Mental Health: a Two-Way Street
For others, the main problems associated with violence against police aren’t legal or monetary, but cultural. Groups like Black Lives Matters leave cops “grappling with a conundrum,” said Wallentine: citizens want police officers to effectively police their communities and yet “are hyper-critical of us when we engage in policing.
“We are hyper-exposed to danger and one of the cultural artifacts is that some officers are saying, `If I don’t want to get into trouble, I shouldn’t do anything.’ ”
Wallentine’s advice to police departments is to respond in a more nuanced fashion to the culture of caution that has always marked police work. That means creating an environment where police officers remain vigilant, but don’t over-read the clues in a domestic situation, for example (the most dangerous call for police), before that situation actually unfolds.
“We want officers to be careful, but we can’t have them behaving with hyper-vigilance and treating citizens as if they’re all the enemy. First off, that’s not so, and secondly, that’s not very effective policing.”
Sylvester agrees. Once a public sector risk manager, now a broker who gives advice to risk managers, she said the new catchphrase in police/community interactions is “managing crisis confrontation.”
Sensitivity training, de-escalation techniques and better ways of responding to the mentally ill underpin a new police culture. It’s also a culture where the mental and emotional well-being of officers is emphasized.
Sylvester said judging mental fitness for duty now occurs well before a raw recruit steps into a police car with an older, more experienced officer.
“Now, there’s a matrix test for the mental and emotional well-being of new recruits. Before, that would come later in their training; they’d `get around to it.’ They deal with that upfront now.”
Costs Count, Too
“Be careful out there!” That was the staff sergeant’s admonition to officers leaving the precinct on the hit TV show Hill Street Blues years ago. But it might just as easily come from the police department’s chief accountant. That’s because the number of officers heading out the door for some of Sylvester’s larger metropolitan clients have a hard time filling their full roster for law enforcement.
“Do more officers have to take more shifts and what does that do at the end of the day? But it also presents a different picture to the insurance underwriter.” Sylvester admits her clients “hate” her insurance application because it’s so long, including a liability costs review centered on a great many things, including training, dispatcher and police dog numbers, jail size, and hot pursuit policies.

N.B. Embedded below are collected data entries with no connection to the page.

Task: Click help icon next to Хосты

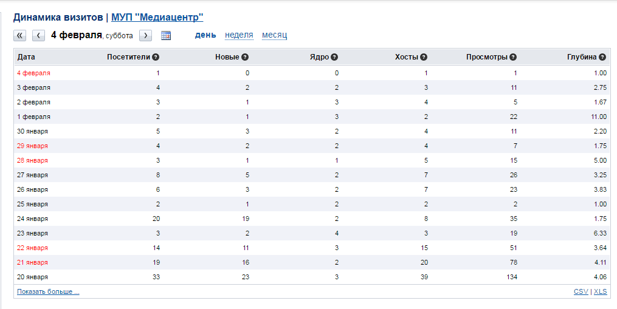Action: (x=424, y=57)
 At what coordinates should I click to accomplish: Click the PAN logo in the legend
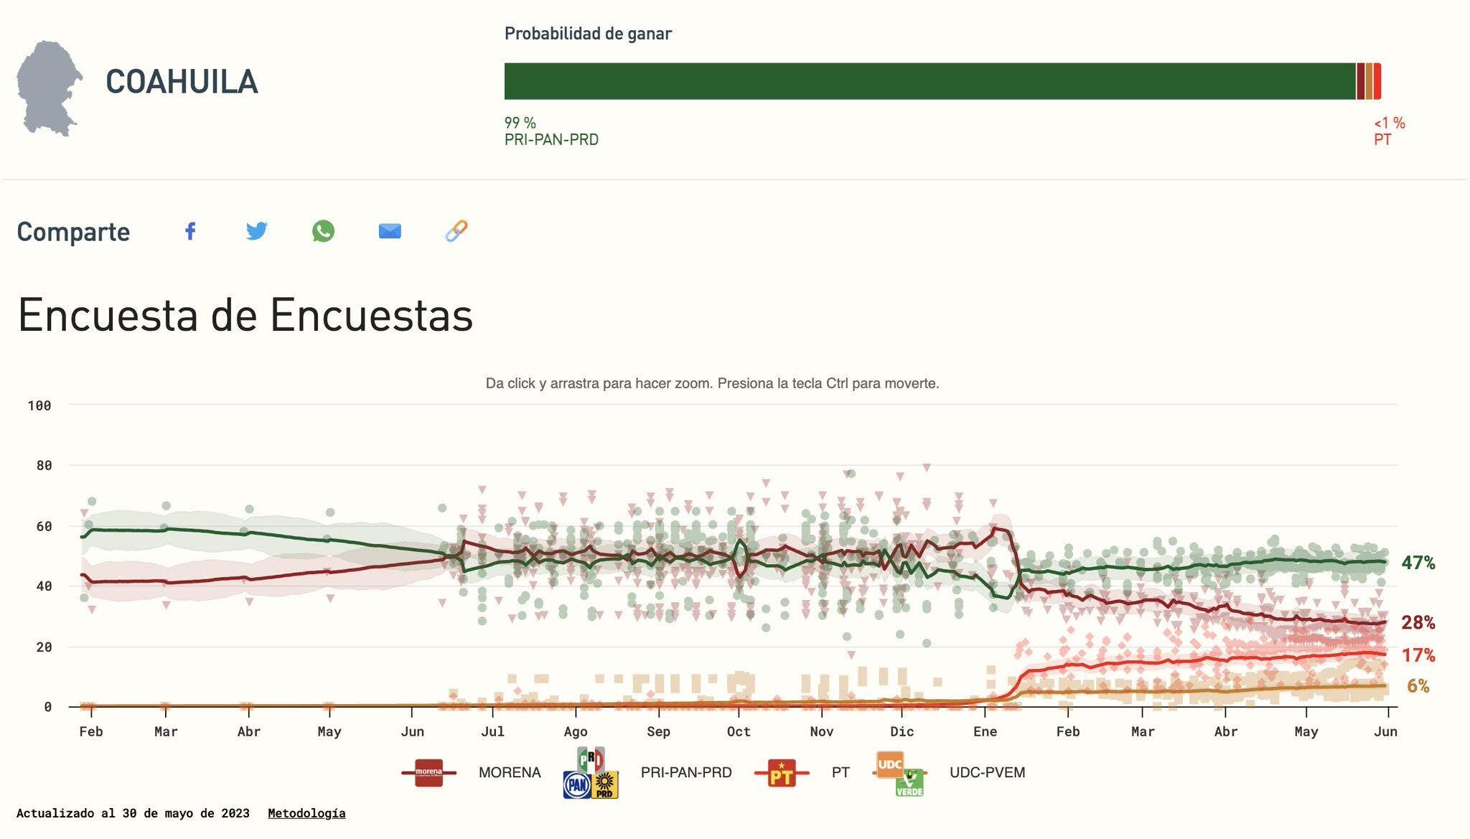pos(576,786)
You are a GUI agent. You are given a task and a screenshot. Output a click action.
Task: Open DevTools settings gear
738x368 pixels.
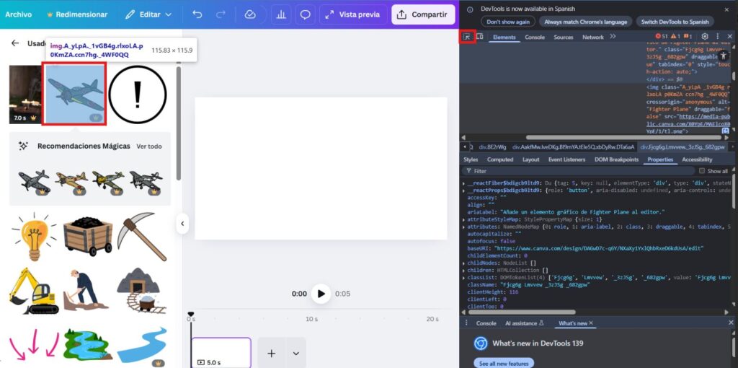[705, 37]
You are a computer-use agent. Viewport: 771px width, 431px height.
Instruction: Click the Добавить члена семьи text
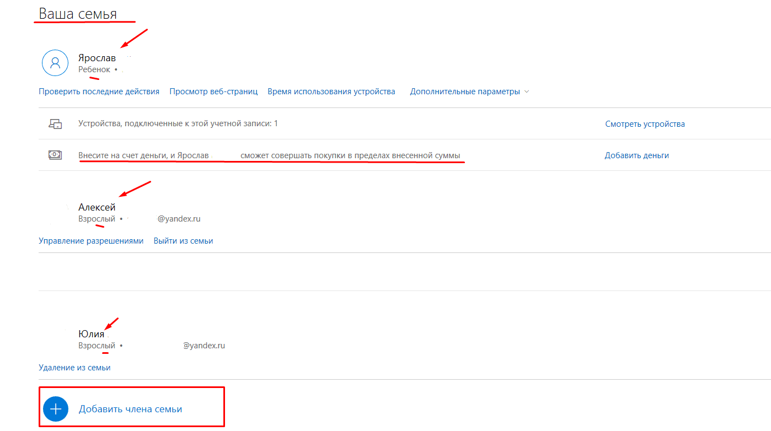(130, 409)
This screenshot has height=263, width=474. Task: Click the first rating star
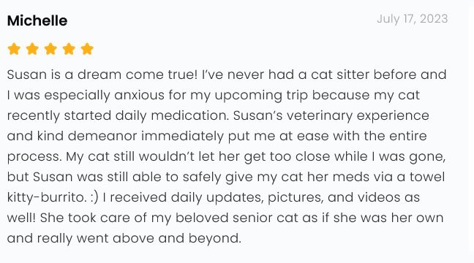[14, 49]
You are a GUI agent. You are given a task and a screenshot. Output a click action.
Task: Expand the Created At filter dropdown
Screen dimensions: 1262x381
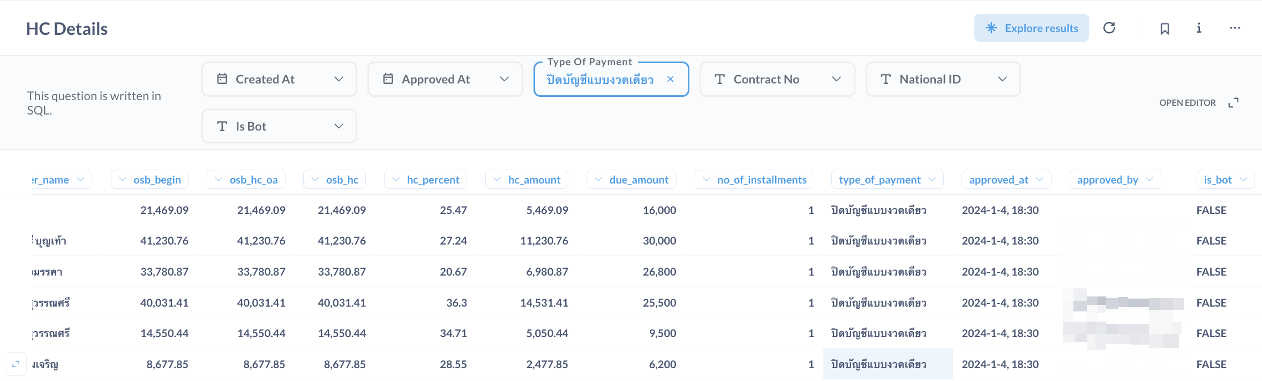(339, 79)
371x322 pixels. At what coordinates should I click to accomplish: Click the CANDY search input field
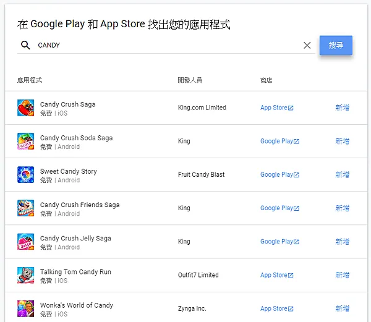[167, 45]
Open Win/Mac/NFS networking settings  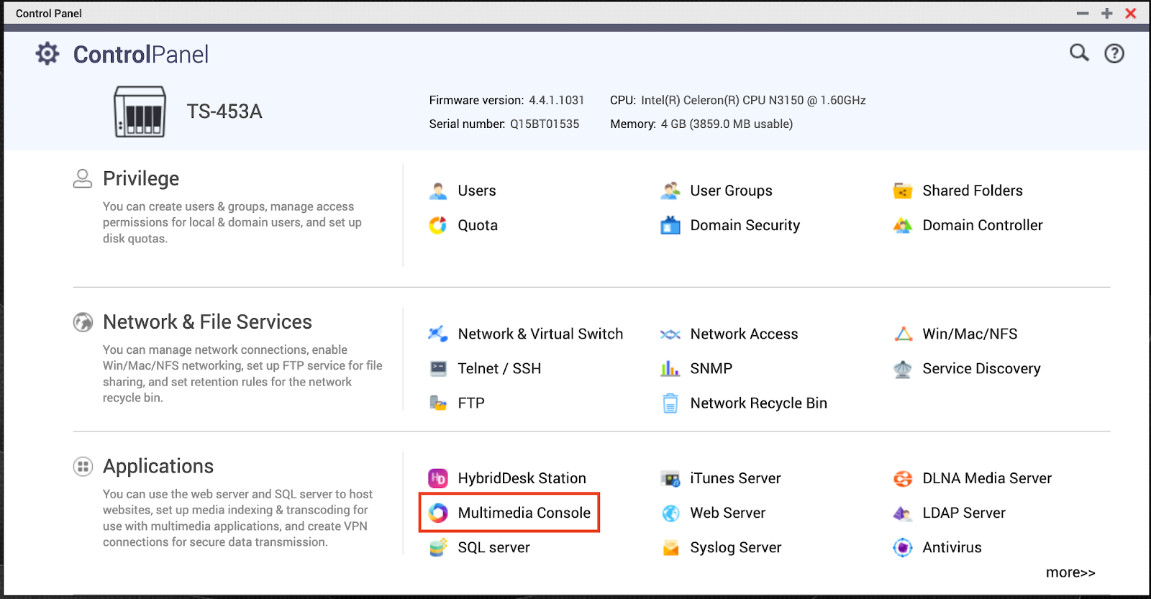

Dale Stockton, executive director of Below 100, a national officer-safety initiative designed to reduce police line-of-duty deaths, underscores the dangers hot pursuits pose to police officers with a story: at the end of May, Bluefield, West Virginia’s Lieutenant Aaron Crook was killed when his patrol car in pursuit of a suspected drunk driver collided with another Bluefield Police Department patrol car and a West Virginia State Police patrol car.
“The devastation,” said Stockton, “is as great to the family as when an officer is lost in gunfire incidents.” Nearly as sad, he added, vehicle crashes “are about as preventable as it gets.”
Stockton’s story is intended to make an even more sobering but largely unknown point: the risk posed by increased police shootings is far below that of police vehicle crashes.
The cost to law enforcement of police officer injury is also difficult to estimate, said Stockton, including life time medical, workers’ comp payments, and payments for pain and suffering. People remember media stories about police dying in a hail of bullets or high-profile vehicle crashes, he said. But there are plenty of additional costs that never make the pages of the newspaper.